Inmaculada Colau ha declarado este jueves como testigo en el juicio que se sigue en el Tribunal Supremo contra los principales –que no únicos– responsables del golpe de Estado separatista. Durante su deposición, la todavía alcaldesa de Barcelona ha hablado por unos instantes de su etapa como activista –cuando iba de afectada por la hipoteca… sin haber tenido nunca un préstamo hipotecario–, y, ciertamente, en el Supremo ha sido más una activista que una personalidad con una responsabilidad de primer nivel: gobernar la segunda ciudad de España.
Como una vulgar hooligan, Colau se engolfó en las mentiras que sin vergüenza evacuó después del 1-O, como la del millar de heridos en las cargas policiales durante esa jornada negra para la democracia española, sometida a asalto por el separatismo.
La podemita ha criticado incluso las operaciones policiales anteriores al 1-O y reconocido que asumió que su papel como alcaldesa era tratar de frenar una actuación policial que –jamás se olvide– estuvo motivada por un mandato judicial.
El despropósito de Colau no ha sido sino la prolongación natural de su actuación en el Ayuntamiento y la de todo el entorno de Podemos: los de Pablo Iglesias, sus confluencias y sus partidos hermanos son muletas del separatismo, por supuesto en Cataluña, pero también en Baleares, la Comunidad Valenciana, Galicia y, por supuesto, el País Vasco; y hasta en Andalucía.
A muchos les resulta chocante que la izquierda española no sea centralista y jacobina sino compañera de fatigas del separatismo, que al fin y al cabo es un movimiento insolidario, de privilegiados que buscan mantener o aumentar sus privilegios. La explicación es tan sencilla como dramática: el odio a España es para ellos una pulsión indomable: no pueden evitar sentir desprecio por la Nación, sus instituciones y sus símbolos, desde la bandera que nunca usan hasta el himno, al que, como dijo Iglesias cuando era más sincero, consideran una "cutre pachanga fachosa".

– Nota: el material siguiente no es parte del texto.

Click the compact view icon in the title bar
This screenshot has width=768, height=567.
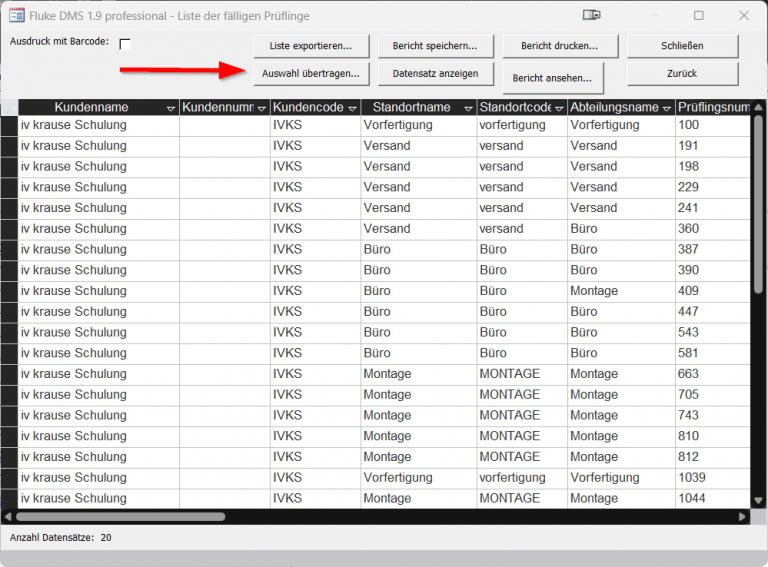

Aunque sea la más potente, ese odio visceral no es la única razón por la que el podemismo en particular y la extrema izquierda en general se han puesto a los pies del separatismo: España, la Constitución y las instituciones democráticas que de ella emanan son hoy por hoy enormes obstáculos para imponer su plan totalitario y liberticida, así que todo lo que contribuya a su destrucción es de su agrado.
No hay que olvidar esto y no hay que olvidar que el PSOE de Pedro Sánchez ha demostrado sobradamente que, con tal de mantenerse en el poder, está dispuesto a cualquier cosa, y sólo puede contar con la ayuda de los que, por una u otra razón, quieren demolerlo todo. El 28-A es la oportunidad perfecta para recordarlo y hacérselo pagar en las urnas.